Professor of mathematics
Klingenstierna found that his return had been eagerly awaited. On October 15, 1730, he delivered his introductory address at the University. During the spring of 1731 he served as preses for six dissertations. One of them was written by Mårten Strömer, De Arte Conjectandi, treating the theory of probability that appears in Jacob Bernoulli's work by the same name.
In the catalog of lectures we can follow what was planned for Klingenstierna's teaching for each year. It is remarkable that infinitesimal calculus is only planned as part of instruction during the years (1729 and 1730) when Klingenstierna was not in Uppsala.
In Uppsala University's Catalog of Lectures, which tells what lectures were planned for each coming year, we can find Klingenstierna's planned teaching during his tenure as professor of mathematics 1729–1750. Instruction was divided into Public Lectures, that is, open, and Private Instruction (usually in the home). Private instruction usually provided a good supplemental income.

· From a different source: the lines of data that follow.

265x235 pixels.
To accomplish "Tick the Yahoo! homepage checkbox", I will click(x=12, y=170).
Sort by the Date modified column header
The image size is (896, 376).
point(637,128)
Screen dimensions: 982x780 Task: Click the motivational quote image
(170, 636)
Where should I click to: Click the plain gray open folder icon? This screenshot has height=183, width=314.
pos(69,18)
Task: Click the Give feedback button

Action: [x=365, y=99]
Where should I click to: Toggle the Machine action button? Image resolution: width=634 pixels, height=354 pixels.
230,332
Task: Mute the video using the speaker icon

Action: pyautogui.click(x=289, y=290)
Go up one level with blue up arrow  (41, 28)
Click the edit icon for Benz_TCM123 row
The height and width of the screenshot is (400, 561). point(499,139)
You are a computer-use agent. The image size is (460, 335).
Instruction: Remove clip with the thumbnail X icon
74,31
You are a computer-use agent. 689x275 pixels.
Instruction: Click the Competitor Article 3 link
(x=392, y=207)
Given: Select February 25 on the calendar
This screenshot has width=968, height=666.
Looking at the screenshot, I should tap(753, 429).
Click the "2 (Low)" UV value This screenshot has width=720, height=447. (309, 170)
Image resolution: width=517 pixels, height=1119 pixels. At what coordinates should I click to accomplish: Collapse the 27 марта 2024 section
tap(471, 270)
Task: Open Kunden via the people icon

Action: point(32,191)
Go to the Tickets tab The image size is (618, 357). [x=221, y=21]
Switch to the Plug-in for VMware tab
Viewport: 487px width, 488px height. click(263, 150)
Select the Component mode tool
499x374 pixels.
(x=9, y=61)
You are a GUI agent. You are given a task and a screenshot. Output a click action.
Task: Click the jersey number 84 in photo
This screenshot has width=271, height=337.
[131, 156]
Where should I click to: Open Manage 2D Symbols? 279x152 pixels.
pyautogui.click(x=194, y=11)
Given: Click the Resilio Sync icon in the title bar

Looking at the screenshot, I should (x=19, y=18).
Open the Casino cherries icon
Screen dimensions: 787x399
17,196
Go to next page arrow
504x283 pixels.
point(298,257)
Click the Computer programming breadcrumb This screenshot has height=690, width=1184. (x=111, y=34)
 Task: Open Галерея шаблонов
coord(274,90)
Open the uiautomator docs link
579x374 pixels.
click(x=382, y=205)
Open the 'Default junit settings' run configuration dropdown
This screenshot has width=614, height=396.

|1729||Not determined||Infinitesimal calculus||Not carried out|
|1730||Not determined||Infinitesimal calculus||Not carried out|
|1730||Klingenstierna in Uppsala|
|1731||Euclid's Elements||Natural philosophy (actually experimental physics)|
|1732||Plane trigonometry and construction of sinus and logarithm tables||Not determined|
|1733||Elements of conic sections||Not determined|
|1734||Elements of conic sections||Not determined|
|1735||Continued study of algebra and geometry||Not determined|
|1736||Applications of algebra and geometry in mechanics||Not determined|
|1737||Selected examples of applications of algebra and geometry||Not determined|
|1738||On conic sections and Euclid's Elements||Elementary analysis of both algebra and geometry|
|1741||Remaining parts of Euclid's Elements, selected parts of Archimedes' propositions, properties of conic sections||Experimental physics|
|1742||Klingenstierna was vice-chancellor of the University for half a year|
|1742||Geometric loci (curves with a certain property), both synthetic and analytic||Not determined|
|1743||Geometric loci, conic sections continued||Elementary algebra, mechanics and optics with experiments|
|1744||Euclid's Elements||Algebra, General physics, and plane trigonometry|
|1745||Explanation of Euclid continues, plane trigonometry, and about geometric loci||Algebra, physics|
|1746||Euclid's Elements, Analysis of geometry in both the ancient and algebraic manners.||Statics and mechanics together with the theory of geometric loci|
|1747||Plane trigonometry, elementary optics, catoptrics and dioptrics||Algebra, physics, and geometry|
|1748||Elementary algebra as presented in Introduction to Algebra by Palmquist||Euclidean geometry and the theory of infinite series|
|1749||Continued explanation of Palmquist's Algebra||Not determined|
|1750||Mechanics||Continuation of general physics, optics|
As we can see, Klingenstierna had a great penchant for physical applications. It is not surprising that he became the first professor of experimental physics in 1750.
[...] eagerly awaited
Mårten Strömer says:
”Finally Uppsala had the pleasure of regaining its eagerly awaited Klingenstjerna. Word of his imminent return preceded him, of the honour and respect he represented out among the greatest Mathematici then living. … I recall the change, not without emotion, when I think of how the Auditorium, previously attended by two, three, or four, now was filled with people.”